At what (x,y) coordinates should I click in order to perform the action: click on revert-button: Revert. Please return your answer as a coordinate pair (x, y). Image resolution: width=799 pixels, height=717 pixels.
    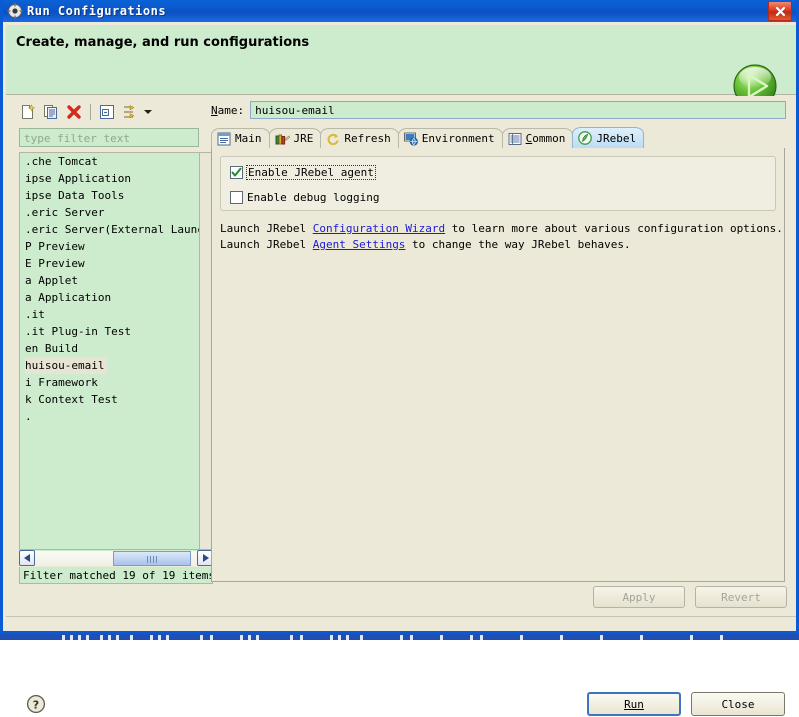
    Looking at the image, I should click on (741, 597).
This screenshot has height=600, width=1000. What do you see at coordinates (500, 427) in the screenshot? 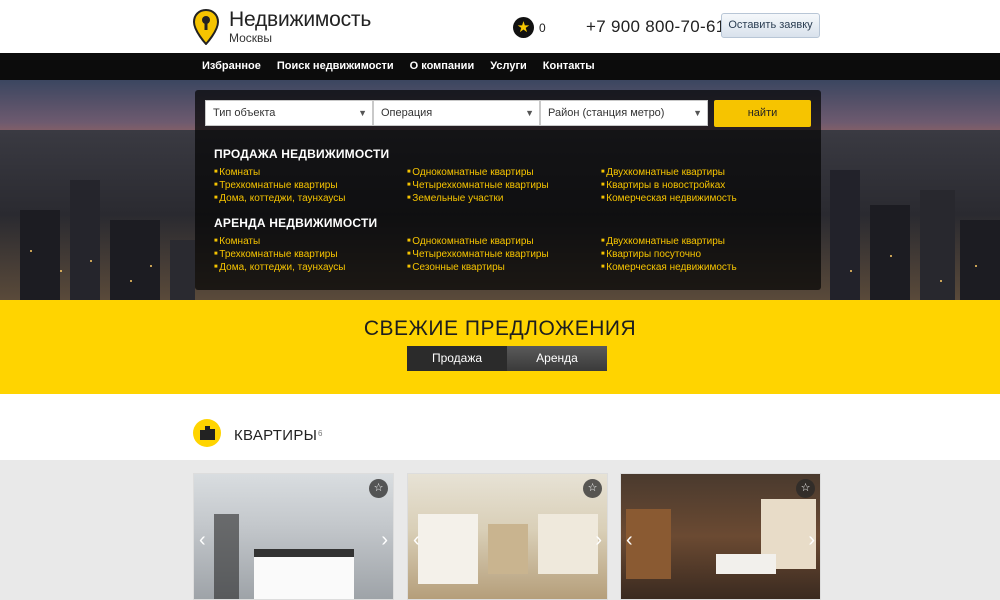
I see `apartments-header-band` at bounding box center [500, 427].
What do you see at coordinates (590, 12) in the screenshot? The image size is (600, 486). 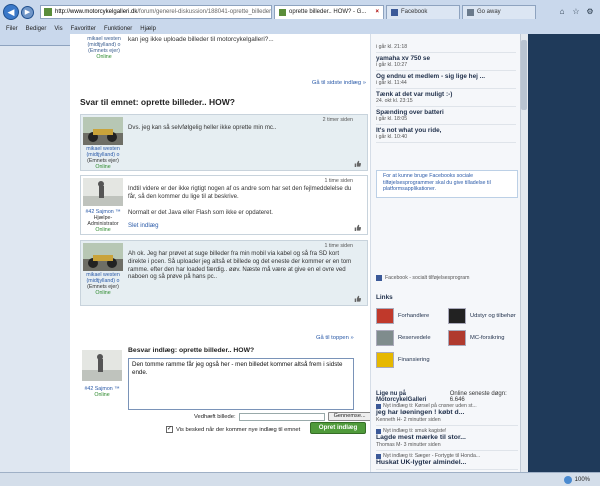 I see `gear-icon: ⚙` at bounding box center [590, 12].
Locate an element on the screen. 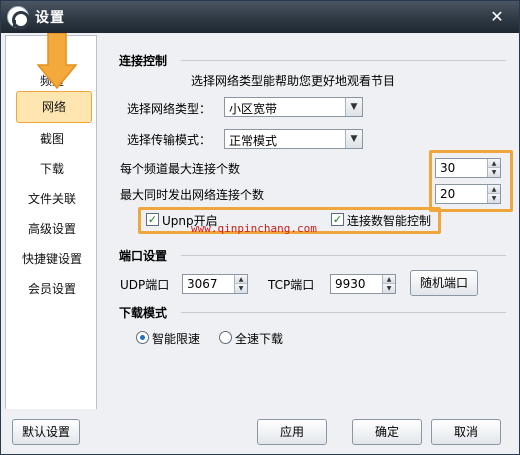 The width and height of the screenshot is (520, 455). random-port-button: 随机端口 is located at coordinates (444, 283).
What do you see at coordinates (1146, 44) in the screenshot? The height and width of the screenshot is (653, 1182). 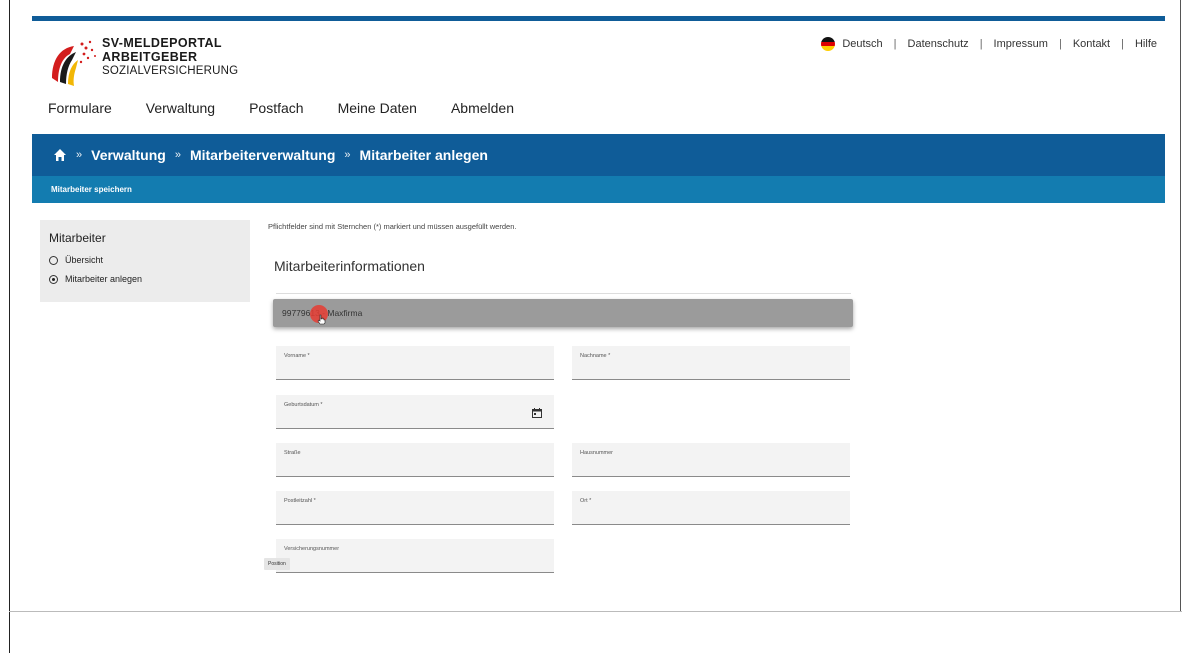 I see `hilfe-link: Hilfe` at bounding box center [1146, 44].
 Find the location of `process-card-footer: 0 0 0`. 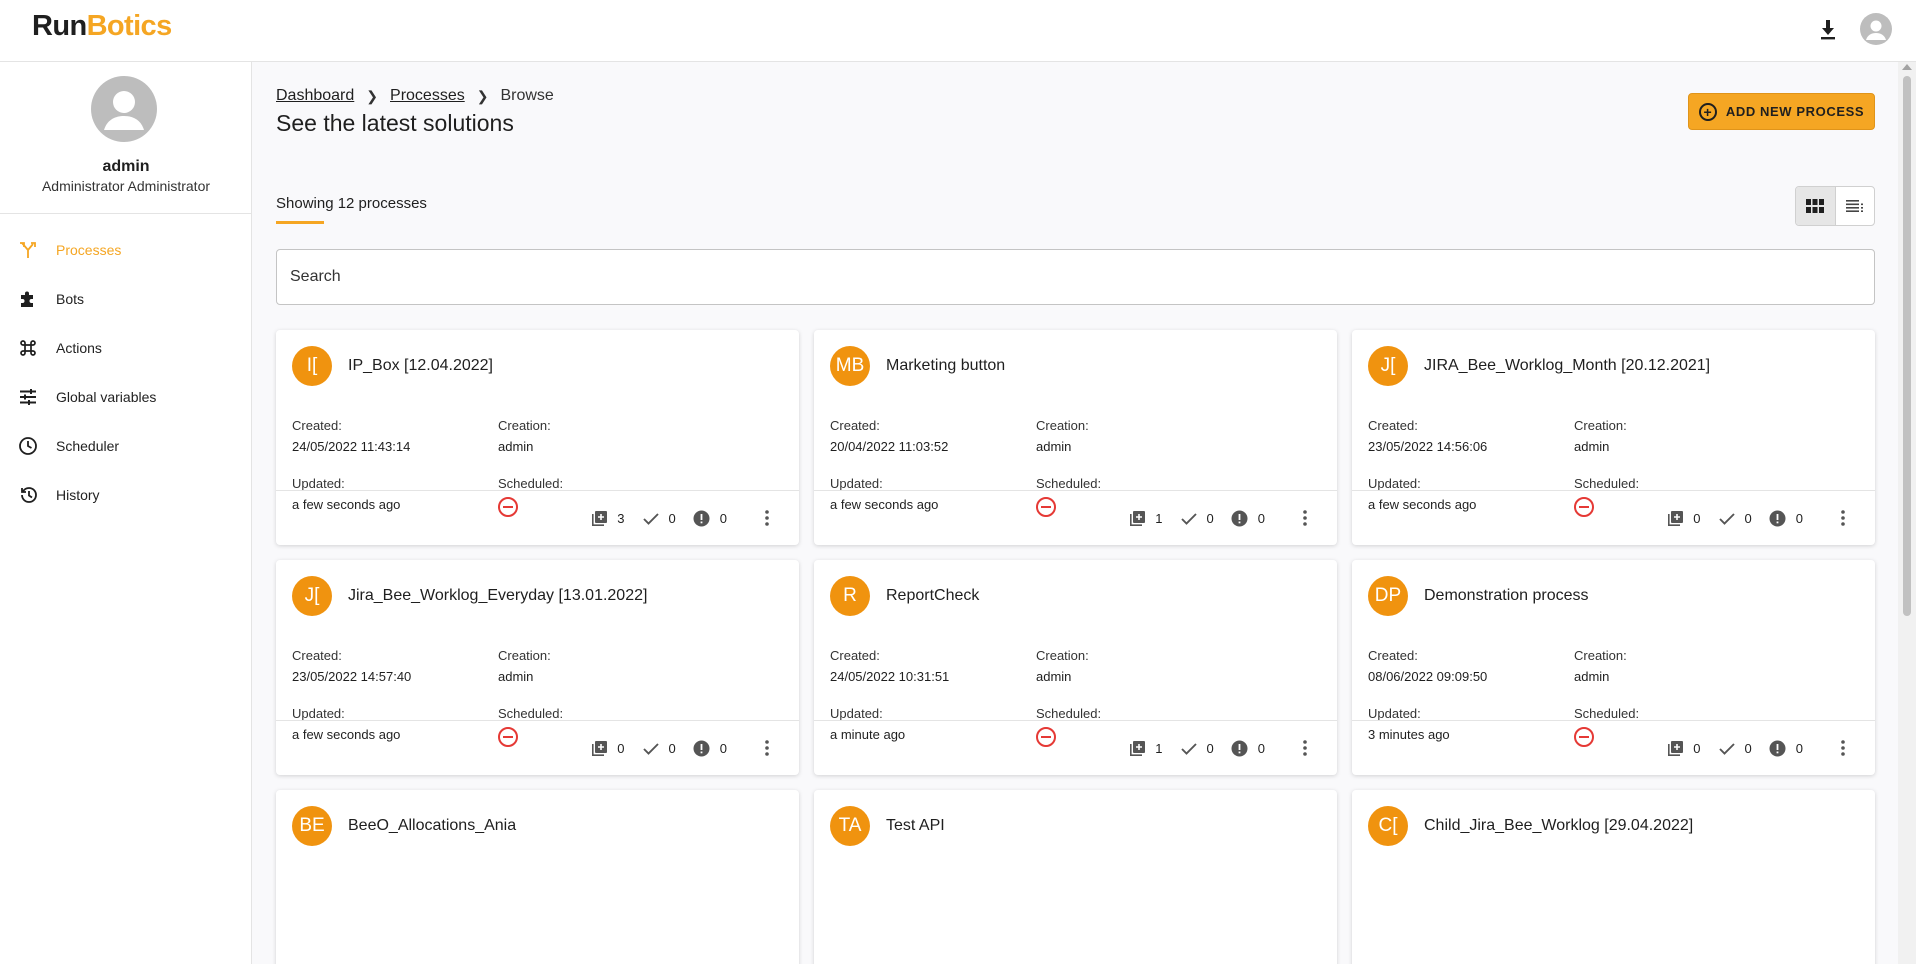

process-card-footer: 0 0 0 is located at coordinates (678, 748).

====

> TASK BRIEF:
Copy the entries word for word from the first line up to and including the line with "Looking at the", and leave the pictures out of your answer.

> RESULT FOR THIS TASK:
At what (x,y) coordinates should I click in order to perform the action: click on revert-button: Revert. Please return your answer as a coordinate pair (x, y). Image resolution: width=799 pixels, height=717 pixels.
    Looking at the image, I should click on (741, 597).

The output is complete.